THE TASK: Please retype every one of the entries below, keeping each line identical to the original.

[Dataset records]
---+---

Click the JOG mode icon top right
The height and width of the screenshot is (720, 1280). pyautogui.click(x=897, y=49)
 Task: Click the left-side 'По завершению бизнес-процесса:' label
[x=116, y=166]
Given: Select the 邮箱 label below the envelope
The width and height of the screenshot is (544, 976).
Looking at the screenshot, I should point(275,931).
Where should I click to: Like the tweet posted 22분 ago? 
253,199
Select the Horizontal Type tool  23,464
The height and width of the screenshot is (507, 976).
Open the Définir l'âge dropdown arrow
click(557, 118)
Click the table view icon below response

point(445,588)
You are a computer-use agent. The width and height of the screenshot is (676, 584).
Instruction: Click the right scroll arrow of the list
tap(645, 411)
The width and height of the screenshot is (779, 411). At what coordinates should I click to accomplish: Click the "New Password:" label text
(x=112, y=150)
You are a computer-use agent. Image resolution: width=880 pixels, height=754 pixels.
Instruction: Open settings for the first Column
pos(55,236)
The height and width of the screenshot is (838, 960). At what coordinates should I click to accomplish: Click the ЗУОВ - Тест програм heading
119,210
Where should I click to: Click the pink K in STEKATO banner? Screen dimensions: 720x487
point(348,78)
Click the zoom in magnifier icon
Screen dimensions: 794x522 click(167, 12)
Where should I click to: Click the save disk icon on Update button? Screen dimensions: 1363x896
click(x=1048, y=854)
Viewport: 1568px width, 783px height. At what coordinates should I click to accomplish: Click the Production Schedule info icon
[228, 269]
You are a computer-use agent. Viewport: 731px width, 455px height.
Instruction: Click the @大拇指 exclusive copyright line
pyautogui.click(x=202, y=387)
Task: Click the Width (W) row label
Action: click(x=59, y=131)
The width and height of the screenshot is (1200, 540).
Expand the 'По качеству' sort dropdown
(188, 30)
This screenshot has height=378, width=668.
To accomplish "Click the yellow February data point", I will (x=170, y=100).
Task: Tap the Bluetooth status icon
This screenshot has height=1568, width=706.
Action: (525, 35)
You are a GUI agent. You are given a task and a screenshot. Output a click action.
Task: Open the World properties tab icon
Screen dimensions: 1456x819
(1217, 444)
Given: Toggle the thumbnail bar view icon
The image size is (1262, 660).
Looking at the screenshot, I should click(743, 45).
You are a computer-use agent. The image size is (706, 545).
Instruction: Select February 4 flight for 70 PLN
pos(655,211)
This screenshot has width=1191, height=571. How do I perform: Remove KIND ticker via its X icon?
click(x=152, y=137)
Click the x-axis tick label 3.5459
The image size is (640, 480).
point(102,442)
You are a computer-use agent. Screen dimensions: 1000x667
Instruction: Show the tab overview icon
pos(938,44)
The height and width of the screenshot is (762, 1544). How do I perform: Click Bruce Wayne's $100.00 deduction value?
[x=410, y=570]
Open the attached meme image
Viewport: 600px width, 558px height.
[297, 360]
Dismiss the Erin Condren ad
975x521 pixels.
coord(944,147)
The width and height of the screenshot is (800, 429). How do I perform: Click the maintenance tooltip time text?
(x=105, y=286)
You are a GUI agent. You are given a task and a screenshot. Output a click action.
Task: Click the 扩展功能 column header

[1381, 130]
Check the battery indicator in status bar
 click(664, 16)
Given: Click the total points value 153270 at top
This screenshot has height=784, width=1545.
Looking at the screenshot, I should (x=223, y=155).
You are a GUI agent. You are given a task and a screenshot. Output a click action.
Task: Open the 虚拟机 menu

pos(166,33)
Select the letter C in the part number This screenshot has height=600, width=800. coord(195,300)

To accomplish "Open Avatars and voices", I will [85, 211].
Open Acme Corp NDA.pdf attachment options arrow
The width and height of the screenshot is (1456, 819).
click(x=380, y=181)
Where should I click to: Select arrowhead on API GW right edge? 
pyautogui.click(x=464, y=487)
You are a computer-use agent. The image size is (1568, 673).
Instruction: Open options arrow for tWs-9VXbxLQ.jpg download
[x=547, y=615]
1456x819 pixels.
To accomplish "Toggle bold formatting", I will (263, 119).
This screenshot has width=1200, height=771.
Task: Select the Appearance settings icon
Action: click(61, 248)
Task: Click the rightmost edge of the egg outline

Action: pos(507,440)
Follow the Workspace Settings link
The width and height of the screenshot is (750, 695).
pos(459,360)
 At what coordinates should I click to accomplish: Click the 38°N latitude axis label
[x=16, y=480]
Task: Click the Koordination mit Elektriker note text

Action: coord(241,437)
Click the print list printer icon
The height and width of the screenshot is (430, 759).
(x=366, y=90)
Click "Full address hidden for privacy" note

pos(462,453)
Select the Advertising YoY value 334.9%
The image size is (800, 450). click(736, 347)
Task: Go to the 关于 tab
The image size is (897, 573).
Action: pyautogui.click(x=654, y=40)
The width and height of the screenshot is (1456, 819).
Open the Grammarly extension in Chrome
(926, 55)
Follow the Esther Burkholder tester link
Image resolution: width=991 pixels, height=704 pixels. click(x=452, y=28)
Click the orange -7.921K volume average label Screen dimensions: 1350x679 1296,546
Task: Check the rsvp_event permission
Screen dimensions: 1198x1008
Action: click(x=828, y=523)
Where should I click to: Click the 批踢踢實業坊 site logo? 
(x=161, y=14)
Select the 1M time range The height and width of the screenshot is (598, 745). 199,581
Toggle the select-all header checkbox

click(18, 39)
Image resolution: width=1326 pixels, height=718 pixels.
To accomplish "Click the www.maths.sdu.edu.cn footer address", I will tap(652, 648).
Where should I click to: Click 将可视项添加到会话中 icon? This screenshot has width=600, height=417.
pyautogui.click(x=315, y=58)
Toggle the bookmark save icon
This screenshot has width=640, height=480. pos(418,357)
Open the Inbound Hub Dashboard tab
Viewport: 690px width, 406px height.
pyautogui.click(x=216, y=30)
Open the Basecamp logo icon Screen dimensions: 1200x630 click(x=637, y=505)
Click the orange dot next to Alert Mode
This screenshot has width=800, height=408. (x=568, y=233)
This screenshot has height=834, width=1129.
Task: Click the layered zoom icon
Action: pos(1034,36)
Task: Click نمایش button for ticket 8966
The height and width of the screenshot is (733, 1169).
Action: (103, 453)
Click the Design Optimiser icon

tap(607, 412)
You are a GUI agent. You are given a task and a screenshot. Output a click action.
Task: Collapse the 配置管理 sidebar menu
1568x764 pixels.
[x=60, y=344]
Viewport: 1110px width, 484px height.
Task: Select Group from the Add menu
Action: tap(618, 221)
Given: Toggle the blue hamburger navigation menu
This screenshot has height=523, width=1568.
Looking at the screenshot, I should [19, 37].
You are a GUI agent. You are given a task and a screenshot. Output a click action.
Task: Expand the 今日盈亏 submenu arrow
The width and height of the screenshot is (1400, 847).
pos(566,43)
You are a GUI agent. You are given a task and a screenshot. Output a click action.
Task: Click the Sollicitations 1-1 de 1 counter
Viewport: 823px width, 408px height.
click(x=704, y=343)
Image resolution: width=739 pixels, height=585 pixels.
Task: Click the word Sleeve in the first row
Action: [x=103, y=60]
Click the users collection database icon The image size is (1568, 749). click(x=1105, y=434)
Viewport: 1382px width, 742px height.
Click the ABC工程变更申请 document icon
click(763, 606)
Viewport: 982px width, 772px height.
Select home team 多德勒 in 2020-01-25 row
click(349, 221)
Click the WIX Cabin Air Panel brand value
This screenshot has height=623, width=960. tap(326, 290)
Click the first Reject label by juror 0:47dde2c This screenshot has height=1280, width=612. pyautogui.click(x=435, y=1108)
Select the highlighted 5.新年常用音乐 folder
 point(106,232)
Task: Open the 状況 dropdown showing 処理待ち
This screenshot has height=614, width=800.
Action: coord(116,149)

---+---

ANSWER FOR THE TASK:
Click the JOG mode icon top right
The height and width of the screenshot is (720, 1280). pyautogui.click(x=897, y=49)
 Task: Click the left-side 'По завершению бизнес-процесса:' label
[x=116, y=166]
Given: Select the 邮箱 label below the envelope
The width and height of the screenshot is (544, 976).
Looking at the screenshot, I should point(275,931).
Where should I click to: Like the tweet posted 22분 ago? 
253,199
Select the Horizontal Type tool  23,464
The height and width of the screenshot is (507, 976).
Open the Définir l'âge dropdown arrow
click(557, 118)
Click the table view icon below response

point(445,588)
You are a computer-use agent. The width and height of the screenshot is (676, 584).
Instruction: Click the right scroll arrow of the list
tap(645, 411)
The width and height of the screenshot is (779, 411). At what coordinates should I click to accomplish: Click the "New Password:" label text
(x=112, y=150)
You are a computer-use agent. Image resolution: width=880 pixels, height=754 pixels.
Instruction: Open settings for the first Column
pos(55,236)
The height and width of the screenshot is (838, 960). At what coordinates should I click to accomplish: Click the ЗУОВ - Тест програм heading
119,210
Where should I click to: Click the pink K in STEKATO banner? Screen dimensions: 720x487
point(348,78)
Click the zoom in magnifier icon
Screen dimensions: 794x522 click(167, 12)
Where should I click to: Click the save disk icon on Update button? Screen dimensions: 1363x896
click(x=1048, y=854)
Viewport: 1568px width, 783px height. At what coordinates should I click to accomplish: Click the Production Schedule info icon
[228, 269]
You are a computer-use agent. Viewport: 731px width, 455px height.
Instruction: Click the @大拇指 exclusive copyright line
pyautogui.click(x=202, y=387)
Task: Click the Width (W) row label
Action: click(x=59, y=131)
The width and height of the screenshot is (1200, 540).
Expand the 'По качеству' sort dropdown
(188, 30)
This screenshot has height=378, width=668.
To accomplish "Click the yellow February data point", I will (x=170, y=100).
Task: Tap the Bluetooth status icon
This screenshot has height=1568, width=706.
Action: (525, 35)
You are a GUI agent. You are given a task and a screenshot. Output a click action.
Task: Open the World properties tab icon
Screen dimensions: 1456x819
(1217, 444)
Given: Toggle the thumbnail bar view icon
The image size is (1262, 660).
Looking at the screenshot, I should click(743, 45).
You are a computer-use agent. The image size is (706, 545).
Instruction: Select February 4 flight for 70 PLN
pos(655,211)
This screenshot has width=1191, height=571. How do I perform: Remove KIND ticker via its X icon?
click(x=152, y=137)
Click the x-axis tick label 3.5459
The image size is (640, 480).
point(102,442)
You are a computer-use agent. Screen dimensions: 1000x667
Instruction: Show the tab overview icon
pos(938,44)
The height and width of the screenshot is (762, 1544). How do I perform: Click Bruce Wayne's $100.00 deduction value?
[x=410, y=570]
Open the attached meme image
Viewport: 600px width, 558px height.
[297, 360]
Dismiss the Erin Condren ad
975x521 pixels.
coord(944,147)
The width and height of the screenshot is (800, 429). How do I perform: Click the maintenance tooltip time text?
(x=105, y=286)
You are a GUI agent. You are given a task and a screenshot. Output a click action.
Task: Click the 扩展功能 column header

[1381, 130]
Check the battery indicator in status bar
 click(664, 16)
Given: Click the total points value 153270 at top
This screenshot has height=784, width=1545.
Looking at the screenshot, I should (x=223, y=155).
You are a GUI agent. You are given a task and a screenshot. Output a click action.
Task: Open the 虚拟机 menu

pos(166,33)
Select the letter C in the part number This screenshot has height=600, width=800. coord(195,300)

To accomplish "Open Avatars and voices", I will [85, 211].
Open Acme Corp NDA.pdf attachment options arrow
The width and height of the screenshot is (1456, 819).
click(x=380, y=181)
Where should I click to: Select arrowhead on API GW right edge? 
pyautogui.click(x=464, y=487)
You are a computer-use agent. The image size is (1568, 673).
Instruction: Open options arrow for tWs-9VXbxLQ.jpg download
[x=547, y=615]
1456x819 pixels.
To accomplish "Toggle bold formatting", I will (263, 119).
This screenshot has width=1200, height=771.
Task: Select the Appearance settings icon
Action: click(61, 248)
Task: Click the rightmost edge of the egg outline

Action: pos(507,440)
Follow the Workspace Settings link
The width and height of the screenshot is (750, 695).
pos(459,360)
 At what coordinates should I click to accomplish: Click the 38°N latitude axis label
[x=16, y=480]
Task: Click the Koordination mit Elektriker note text

Action: coord(241,437)
Click the print list printer icon
The height and width of the screenshot is (430, 759).
(x=366, y=90)
Click "Full address hidden for privacy" note

pos(462,453)
Select the Advertising YoY value 334.9%
The image size is (800, 450). click(736, 347)
Task: Go to the 关于 tab
The image size is (897, 573).
Action: pyautogui.click(x=654, y=40)
The width and height of the screenshot is (1456, 819).
Open the Grammarly extension in Chrome
(926, 55)
Follow the Esther Burkholder tester link
Image resolution: width=991 pixels, height=704 pixels. click(x=452, y=28)
Click the orange -7.921K volume average label Screen dimensions: 1350x679 1296,546
Task: Check the rsvp_event permission
Screen dimensions: 1198x1008
Action: click(x=828, y=523)
Where should I click to: Click the 批踢踢實業坊 site logo? 
(x=161, y=14)
Select the 1M time range The height and width of the screenshot is (598, 745). 199,581
Toggle the select-all header checkbox

click(18, 39)
Image resolution: width=1326 pixels, height=718 pixels.
To accomplish "Click the www.maths.sdu.edu.cn footer address", I will tap(652, 648).
Where should I click to: Click 将可视项添加到会话中 icon? This screenshot has width=600, height=417.
pyautogui.click(x=315, y=58)
Toggle the bookmark save icon
This screenshot has width=640, height=480. pos(418,357)
Open the Inbound Hub Dashboard tab
Viewport: 690px width, 406px height.
pyautogui.click(x=216, y=30)
Open the Basecamp logo icon Screen dimensions: 1200x630 click(x=637, y=505)
Click the orange dot next to Alert Mode
This screenshot has width=800, height=408. (x=568, y=233)
This screenshot has height=834, width=1129.
Task: Click the layered zoom icon
Action: pos(1034,36)
Task: Click نمایش button for ticket 8966
The height and width of the screenshot is (733, 1169).
Action: (103, 453)
Click the Design Optimiser icon

tap(607, 412)
You are a GUI agent. You are given a task and a screenshot. Output a click action.
Task: Collapse the 配置管理 sidebar menu
1568x764 pixels.
[x=60, y=344]
Viewport: 1110px width, 484px height.
Task: Select Group from the Add menu
Action: tap(618, 221)
Given: Toggle the blue hamburger navigation menu
This screenshot has height=523, width=1568.
Looking at the screenshot, I should [19, 37].
You are a GUI agent. You are given a task and a screenshot. Output a click action.
Task: Expand the 今日盈亏 submenu arrow
The width and height of the screenshot is (1400, 847).
pos(566,43)
You are a GUI agent. You are given a task and a screenshot. Output a click action.
Task: Click the Sollicitations 1-1 de 1 counter
Viewport: 823px width, 408px height.
click(x=704, y=343)
Image resolution: width=739 pixels, height=585 pixels.
Task: Click the word Sleeve in the first row
Action: [x=103, y=60]
Click the users collection database icon The image size is (1568, 749). click(x=1105, y=434)
Viewport: 1382px width, 742px height.
Click the ABC工程变更申请 document icon
click(763, 606)
Viewport: 982px width, 772px height.
Select home team 多德勒 in 2020-01-25 row
click(349, 221)
Click the WIX Cabin Air Panel brand value
This screenshot has height=623, width=960. tap(326, 290)
Click the first Reject label by juror 0:47dde2c This screenshot has height=1280, width=612. pyautogui.click(x=435, y=1108)
Select the highlighted 5.新年常用音乐 folder
 point(106,232)
Task: Open the 状況 dropdown showing 処理待ち
This screenshot has height=614, width=800.
Action: coord(116,149)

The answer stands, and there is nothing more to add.